The road map does not take into account the lies fed to Palestinians, beginning with the children, that sound much like Nazi propaganda in Germany in the 1930s. Such lies invariably nurture the perverse mentality of a suicide bomber. Nor does it do anything to diminish the myth that Palestinians must get the "right of return" to the land that is now Israel.

Anyone who can count knows that if the millions of Palestinian refugees were to return to Israel proper, Israel would no longer be a Jewish state. Although many of the houses the refugees left behind in 1948 no longer exist, older residents in the camps brandish their door keys as totems and tell their children that they will live - or die - trying to unlock the doors. It's a vain hope, but a powerful one, feeding anger and hatred in the young.
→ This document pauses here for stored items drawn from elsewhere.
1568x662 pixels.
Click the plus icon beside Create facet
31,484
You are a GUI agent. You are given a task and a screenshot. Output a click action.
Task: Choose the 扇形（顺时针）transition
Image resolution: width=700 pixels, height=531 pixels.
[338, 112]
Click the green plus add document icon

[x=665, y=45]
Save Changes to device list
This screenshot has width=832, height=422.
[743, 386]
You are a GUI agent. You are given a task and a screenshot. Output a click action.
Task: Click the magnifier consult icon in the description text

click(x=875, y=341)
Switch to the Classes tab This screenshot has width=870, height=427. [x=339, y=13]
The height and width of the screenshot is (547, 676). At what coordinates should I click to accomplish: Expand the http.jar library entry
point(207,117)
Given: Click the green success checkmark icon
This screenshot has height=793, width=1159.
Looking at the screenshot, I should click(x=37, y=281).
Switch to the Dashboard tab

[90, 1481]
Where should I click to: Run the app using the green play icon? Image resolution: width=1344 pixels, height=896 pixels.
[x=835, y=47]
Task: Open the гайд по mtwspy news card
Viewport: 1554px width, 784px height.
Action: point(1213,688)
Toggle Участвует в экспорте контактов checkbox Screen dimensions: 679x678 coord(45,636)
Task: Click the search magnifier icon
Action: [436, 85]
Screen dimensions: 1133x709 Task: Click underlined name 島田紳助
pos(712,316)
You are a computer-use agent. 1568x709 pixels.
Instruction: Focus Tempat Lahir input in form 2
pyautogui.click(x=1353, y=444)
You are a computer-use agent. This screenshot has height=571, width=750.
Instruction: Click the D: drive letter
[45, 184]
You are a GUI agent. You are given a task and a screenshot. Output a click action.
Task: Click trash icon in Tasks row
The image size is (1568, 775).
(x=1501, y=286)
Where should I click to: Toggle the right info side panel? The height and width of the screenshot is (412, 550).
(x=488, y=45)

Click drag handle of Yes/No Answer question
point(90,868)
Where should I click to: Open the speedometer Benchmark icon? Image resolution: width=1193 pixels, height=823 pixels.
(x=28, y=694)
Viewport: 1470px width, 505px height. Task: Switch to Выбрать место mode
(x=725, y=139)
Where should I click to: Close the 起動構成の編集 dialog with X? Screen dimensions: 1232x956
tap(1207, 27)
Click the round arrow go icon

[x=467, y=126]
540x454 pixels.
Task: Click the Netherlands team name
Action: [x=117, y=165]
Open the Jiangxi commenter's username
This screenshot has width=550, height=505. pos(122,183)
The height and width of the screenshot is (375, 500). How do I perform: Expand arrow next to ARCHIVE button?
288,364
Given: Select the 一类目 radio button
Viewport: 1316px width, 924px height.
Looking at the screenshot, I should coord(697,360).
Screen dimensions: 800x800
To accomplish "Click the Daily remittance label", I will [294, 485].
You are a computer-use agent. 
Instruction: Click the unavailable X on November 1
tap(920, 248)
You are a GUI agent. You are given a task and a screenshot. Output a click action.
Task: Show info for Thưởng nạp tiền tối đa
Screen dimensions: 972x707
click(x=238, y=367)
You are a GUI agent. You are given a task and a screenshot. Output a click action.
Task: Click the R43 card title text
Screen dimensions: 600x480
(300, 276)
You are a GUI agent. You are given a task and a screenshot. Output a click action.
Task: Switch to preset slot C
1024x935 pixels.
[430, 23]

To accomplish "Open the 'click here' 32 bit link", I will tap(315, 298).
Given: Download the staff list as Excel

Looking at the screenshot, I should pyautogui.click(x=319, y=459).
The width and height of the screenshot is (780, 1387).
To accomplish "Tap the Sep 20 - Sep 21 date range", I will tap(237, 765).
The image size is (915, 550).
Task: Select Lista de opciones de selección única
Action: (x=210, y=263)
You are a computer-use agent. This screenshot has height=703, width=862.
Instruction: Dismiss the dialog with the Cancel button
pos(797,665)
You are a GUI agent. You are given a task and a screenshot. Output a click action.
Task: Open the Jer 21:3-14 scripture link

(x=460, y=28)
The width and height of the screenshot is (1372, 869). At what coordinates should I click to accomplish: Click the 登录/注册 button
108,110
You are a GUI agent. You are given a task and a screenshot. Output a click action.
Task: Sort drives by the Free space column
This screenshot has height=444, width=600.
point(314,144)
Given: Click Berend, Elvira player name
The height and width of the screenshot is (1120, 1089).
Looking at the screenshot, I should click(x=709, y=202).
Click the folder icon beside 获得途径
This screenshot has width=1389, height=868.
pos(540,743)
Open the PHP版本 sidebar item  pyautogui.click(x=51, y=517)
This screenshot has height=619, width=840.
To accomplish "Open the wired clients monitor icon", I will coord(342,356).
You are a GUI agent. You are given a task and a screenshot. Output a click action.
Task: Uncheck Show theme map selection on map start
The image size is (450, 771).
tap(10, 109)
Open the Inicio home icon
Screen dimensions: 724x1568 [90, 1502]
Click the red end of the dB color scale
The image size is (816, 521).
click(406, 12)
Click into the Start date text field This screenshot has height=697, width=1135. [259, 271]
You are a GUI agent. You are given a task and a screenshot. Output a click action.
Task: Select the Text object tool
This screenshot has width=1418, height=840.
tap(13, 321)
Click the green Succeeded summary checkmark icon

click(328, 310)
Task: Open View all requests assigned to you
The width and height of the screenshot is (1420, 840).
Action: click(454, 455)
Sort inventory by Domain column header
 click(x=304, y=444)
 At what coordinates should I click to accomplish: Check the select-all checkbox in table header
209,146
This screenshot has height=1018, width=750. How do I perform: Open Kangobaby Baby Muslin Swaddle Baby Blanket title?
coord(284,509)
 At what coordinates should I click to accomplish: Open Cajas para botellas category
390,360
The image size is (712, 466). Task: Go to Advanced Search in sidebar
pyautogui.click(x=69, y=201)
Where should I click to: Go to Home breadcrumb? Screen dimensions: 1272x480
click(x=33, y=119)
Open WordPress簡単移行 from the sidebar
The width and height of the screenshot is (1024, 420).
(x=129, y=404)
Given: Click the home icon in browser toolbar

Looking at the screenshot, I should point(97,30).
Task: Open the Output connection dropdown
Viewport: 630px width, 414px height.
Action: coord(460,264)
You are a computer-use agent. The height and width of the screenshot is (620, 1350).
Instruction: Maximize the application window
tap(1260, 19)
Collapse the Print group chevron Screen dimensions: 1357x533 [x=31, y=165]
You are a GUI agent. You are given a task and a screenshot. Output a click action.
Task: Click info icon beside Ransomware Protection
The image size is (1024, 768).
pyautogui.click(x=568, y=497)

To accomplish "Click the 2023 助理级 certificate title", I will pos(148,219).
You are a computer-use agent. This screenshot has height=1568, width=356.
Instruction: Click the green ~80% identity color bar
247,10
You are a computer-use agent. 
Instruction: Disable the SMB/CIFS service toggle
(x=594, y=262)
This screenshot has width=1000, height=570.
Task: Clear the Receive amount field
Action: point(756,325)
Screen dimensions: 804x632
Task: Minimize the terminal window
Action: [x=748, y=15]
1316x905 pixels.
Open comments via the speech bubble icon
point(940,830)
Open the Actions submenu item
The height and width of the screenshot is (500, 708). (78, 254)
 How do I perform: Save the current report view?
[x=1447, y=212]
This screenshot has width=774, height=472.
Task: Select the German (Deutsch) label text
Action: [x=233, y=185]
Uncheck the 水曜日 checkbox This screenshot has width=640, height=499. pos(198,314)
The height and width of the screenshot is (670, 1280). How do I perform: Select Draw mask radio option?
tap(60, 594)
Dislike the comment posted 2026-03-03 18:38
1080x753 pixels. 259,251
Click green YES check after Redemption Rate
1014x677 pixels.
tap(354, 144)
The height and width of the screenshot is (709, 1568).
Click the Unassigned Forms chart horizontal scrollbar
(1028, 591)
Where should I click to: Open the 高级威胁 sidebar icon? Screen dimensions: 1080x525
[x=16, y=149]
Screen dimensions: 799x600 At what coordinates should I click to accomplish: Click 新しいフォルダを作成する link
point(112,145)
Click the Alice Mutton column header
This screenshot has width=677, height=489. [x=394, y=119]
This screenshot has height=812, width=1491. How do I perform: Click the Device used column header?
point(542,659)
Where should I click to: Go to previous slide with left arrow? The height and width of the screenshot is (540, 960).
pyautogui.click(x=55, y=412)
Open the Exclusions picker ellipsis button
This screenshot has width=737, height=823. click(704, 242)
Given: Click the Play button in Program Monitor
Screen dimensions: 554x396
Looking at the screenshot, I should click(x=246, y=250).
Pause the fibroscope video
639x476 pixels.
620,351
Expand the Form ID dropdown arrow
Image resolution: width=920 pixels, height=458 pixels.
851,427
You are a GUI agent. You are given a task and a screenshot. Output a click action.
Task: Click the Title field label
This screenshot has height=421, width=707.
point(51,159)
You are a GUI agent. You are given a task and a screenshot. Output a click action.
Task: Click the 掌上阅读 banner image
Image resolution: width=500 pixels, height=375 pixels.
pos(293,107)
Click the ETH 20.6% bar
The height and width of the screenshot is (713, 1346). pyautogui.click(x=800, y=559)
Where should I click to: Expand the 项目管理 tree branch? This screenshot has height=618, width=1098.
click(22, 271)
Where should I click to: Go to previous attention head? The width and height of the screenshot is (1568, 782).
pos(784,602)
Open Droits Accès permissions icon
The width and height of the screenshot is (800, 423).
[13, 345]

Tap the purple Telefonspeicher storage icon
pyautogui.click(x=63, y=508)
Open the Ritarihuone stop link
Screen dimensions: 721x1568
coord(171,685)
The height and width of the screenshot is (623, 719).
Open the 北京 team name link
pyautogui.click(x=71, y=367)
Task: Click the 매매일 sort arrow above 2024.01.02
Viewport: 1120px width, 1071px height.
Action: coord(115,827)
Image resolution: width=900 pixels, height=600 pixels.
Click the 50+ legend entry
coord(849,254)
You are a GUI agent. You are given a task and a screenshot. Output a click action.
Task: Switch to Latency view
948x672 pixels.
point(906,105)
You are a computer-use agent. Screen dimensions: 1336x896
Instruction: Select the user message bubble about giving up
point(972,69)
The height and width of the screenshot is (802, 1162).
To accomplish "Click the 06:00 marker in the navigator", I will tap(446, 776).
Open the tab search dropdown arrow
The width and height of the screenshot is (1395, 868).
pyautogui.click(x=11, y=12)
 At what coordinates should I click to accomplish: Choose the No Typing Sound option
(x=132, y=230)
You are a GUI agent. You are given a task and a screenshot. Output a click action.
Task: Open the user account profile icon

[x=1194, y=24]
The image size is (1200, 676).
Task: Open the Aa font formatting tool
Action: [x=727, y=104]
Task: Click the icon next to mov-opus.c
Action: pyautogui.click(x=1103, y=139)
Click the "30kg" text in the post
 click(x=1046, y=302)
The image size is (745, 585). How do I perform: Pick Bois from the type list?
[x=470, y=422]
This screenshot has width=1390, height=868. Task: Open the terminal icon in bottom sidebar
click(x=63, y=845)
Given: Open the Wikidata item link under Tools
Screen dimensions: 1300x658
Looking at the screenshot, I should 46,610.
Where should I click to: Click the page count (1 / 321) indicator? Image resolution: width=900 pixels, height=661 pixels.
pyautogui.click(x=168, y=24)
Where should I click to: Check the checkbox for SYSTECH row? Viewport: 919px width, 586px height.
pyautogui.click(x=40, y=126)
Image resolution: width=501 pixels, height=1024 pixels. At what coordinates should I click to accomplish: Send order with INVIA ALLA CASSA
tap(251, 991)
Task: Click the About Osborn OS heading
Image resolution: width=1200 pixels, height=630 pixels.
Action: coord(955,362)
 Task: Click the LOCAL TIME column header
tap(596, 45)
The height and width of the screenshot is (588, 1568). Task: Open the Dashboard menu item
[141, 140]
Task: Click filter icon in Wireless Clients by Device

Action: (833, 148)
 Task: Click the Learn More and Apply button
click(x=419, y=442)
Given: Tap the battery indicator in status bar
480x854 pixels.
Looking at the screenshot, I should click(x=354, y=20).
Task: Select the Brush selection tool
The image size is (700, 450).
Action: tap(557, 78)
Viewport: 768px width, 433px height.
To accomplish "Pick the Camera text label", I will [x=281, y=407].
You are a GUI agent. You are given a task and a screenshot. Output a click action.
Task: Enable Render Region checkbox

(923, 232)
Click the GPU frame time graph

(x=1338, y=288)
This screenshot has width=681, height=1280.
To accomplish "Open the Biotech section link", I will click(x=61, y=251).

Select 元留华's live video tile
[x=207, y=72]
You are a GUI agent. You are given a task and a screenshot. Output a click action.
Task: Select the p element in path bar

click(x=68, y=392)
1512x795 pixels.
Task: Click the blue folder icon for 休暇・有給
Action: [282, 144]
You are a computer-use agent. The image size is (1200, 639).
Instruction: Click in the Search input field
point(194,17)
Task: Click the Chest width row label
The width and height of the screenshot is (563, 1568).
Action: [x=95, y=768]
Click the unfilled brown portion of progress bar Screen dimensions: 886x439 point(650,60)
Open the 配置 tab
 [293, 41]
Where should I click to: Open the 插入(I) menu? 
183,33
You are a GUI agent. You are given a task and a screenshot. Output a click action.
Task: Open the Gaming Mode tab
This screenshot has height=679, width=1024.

The Palestinian problem is used by Arab countries as a dagger (and a bomb) aimed at Israel's heart, which the road map ignores. By refusing to admit Israel's right to exist, Arab nations treat Israel as a pariah nation, with a lot of help from their friends at the United Nations.

"Are we to go on approving, by our silence, a situation wherein a true pariah state like Libya can serve a term as chairman of the U.N. Commission on Human Rights while democratic Israel is refused the right to participate in multilateral affairs?" asks Abraham Sofaer in Commentary magazine.

The question is not academic. Mr. Sofaer was the principal negotiator of the 1989 accord that returned lands lost by Egypt in the Six-Day War. Any road map, he insists, must require the United States to hold the international community to a standard of behavior that includes Israel in the economic and political nexus of "normalization." Conviction must be fused with clout.

There is ample precedent. When it became clear that the United Nations conference on human rights in Durban two years ago would become a sounding board for international anti-Semitism, Secretary of State Colin Powell refused to attend, and the United States withdrew its delegation. Without American support, the conference was ineffectual, reduced to sound and fury signifying nothing but hate.

A small group of Jews and Arabs meet monthly in a Middle Eastern restaurant in downtown Washington, which they describe as The Peace Café. Over platters of hummus and dates, they trade personal stories "to create layers of understanding."

At a recent gathering, David Shipler, author of "Arab and Jew: Wounded Spirits in a Promised Land," and no particular fan of Ariel Sharon, suggested that the prime minister, like Richard Nixon, is a pragmatist who might be able to bring peace to Israel in the way that Nixon opened up Red China.

This is an interesting proposition, and maybe a bit of a reach. But if the prime minister does that, he will need a different road map from the one our president has unfolded for him. There can't be any room on the road to peace for a killer in a prayer shawl and skullcap.